Start of GIVEN DATA

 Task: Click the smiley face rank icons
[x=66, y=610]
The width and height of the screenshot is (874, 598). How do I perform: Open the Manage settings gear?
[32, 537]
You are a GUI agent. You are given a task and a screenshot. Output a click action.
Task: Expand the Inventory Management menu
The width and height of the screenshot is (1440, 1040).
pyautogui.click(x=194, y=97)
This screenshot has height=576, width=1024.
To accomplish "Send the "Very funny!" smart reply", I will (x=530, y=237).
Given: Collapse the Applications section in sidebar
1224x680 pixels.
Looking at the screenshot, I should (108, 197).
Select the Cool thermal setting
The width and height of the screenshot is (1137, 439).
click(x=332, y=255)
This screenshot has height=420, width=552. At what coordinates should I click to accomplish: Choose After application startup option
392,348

End of GIVEN DATA

● **YOUR INSTRUCTIONS**: Retype the records that precede this task, keeping them exactly the same.

● **THE ANSWER**:
 Task: Click the smiley face rank icons
[x=66, y=610]
The width and height of the screenshot is (874, 598). How do I perform: Open the Manage settings gear?
[32, 537]
You are a GUI agent. You are given a task and a screenshot. Output a click action.
Task: Expand the Inventory Management menu
The width and height of the screenshot is (1440, 1040).
pyautogui.click(x=194, y=97)
This screenshot has height=576, width=1024.
To accomplish "Send the "Very funny!" smart reply", I will (x=530, y=237).
Given: Collapse the Applications section in sidebar
1224x680 pixels.
Looking at the screenshot, I should (108, 197).
Select the Cool thermal setting
The width and height of the screenshot is (1137, 439).
click(x=332, y=255)
This screenshot has height=420, width=552. At what coordinates should I click to accomplish: Choose After application startup option
392,348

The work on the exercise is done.